▶ _How to complete this task_
Below are the entries to work from; restate word for word the portion that opens with the line containing "企業｜求人広告の掲載相談 (17, 2445)" and closes with the line containing "横浜市金沢区 (15, 2366)", keeping both.

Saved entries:
################

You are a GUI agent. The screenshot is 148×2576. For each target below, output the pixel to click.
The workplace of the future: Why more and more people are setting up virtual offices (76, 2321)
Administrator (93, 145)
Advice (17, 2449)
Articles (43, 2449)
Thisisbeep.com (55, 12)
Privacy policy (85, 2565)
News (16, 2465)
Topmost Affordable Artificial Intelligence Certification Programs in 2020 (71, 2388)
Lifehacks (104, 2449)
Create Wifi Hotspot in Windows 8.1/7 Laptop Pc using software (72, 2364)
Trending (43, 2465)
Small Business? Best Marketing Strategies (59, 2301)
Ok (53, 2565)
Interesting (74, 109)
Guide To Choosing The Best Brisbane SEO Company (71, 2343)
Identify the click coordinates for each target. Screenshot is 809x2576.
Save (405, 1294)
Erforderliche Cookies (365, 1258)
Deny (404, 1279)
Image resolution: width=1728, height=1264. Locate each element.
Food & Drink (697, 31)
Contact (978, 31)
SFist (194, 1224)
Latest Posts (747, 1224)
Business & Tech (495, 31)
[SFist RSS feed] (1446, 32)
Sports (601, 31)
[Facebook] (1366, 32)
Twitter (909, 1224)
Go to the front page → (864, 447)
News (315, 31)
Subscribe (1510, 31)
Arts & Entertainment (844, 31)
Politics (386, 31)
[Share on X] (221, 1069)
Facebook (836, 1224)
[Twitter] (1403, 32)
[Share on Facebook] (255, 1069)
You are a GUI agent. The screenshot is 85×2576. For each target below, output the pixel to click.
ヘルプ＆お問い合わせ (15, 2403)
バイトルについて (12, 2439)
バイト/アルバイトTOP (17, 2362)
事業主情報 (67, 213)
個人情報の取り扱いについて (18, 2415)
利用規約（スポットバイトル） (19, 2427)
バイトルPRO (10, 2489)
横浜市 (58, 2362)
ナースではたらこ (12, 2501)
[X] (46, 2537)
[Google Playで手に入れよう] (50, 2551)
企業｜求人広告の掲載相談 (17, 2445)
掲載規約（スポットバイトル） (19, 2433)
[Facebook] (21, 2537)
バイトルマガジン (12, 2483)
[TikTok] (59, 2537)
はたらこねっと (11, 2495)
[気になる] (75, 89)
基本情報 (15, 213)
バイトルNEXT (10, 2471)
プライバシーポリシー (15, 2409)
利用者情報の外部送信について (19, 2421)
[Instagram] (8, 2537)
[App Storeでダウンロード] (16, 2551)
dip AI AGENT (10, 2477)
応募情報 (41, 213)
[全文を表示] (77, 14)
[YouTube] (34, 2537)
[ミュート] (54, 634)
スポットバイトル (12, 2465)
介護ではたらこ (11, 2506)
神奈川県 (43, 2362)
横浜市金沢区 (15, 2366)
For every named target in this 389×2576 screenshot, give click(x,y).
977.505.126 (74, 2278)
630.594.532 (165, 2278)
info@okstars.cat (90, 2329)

################

▶ _Answer section_
企業｜求人広告の掲載相談 (17, 2445)
掲載規約（スポットバイトル） (19, 2433)
[Facebook] (21, 2537)
バイトルマガジン (12, 2483)
[TikTok] (59, 2537)
はたらこねっと (11, 2495)
[気になる] (75, 89)
基本情報 (15, 213)
バイトルNEXT (10, 2471)
プライバシーポリシー (15, 2409)
利用者情報の外部送信について (19, 2421)
[Instagram] (8, 2537)
[App Storeでダウンロード] (16, 2551)
dip AI AGENT (10, 2477)
応募情報 (41, 213)
[全文を表示] (77, 14)
[YouTube] (34, 2537)
[ミュート] (54, 634)
スポットバイトル (12, 2465)
介護ではたらこ (11, 2506)
神奈川県 (43, 2362)
横浜市金沢区 (15, 2366)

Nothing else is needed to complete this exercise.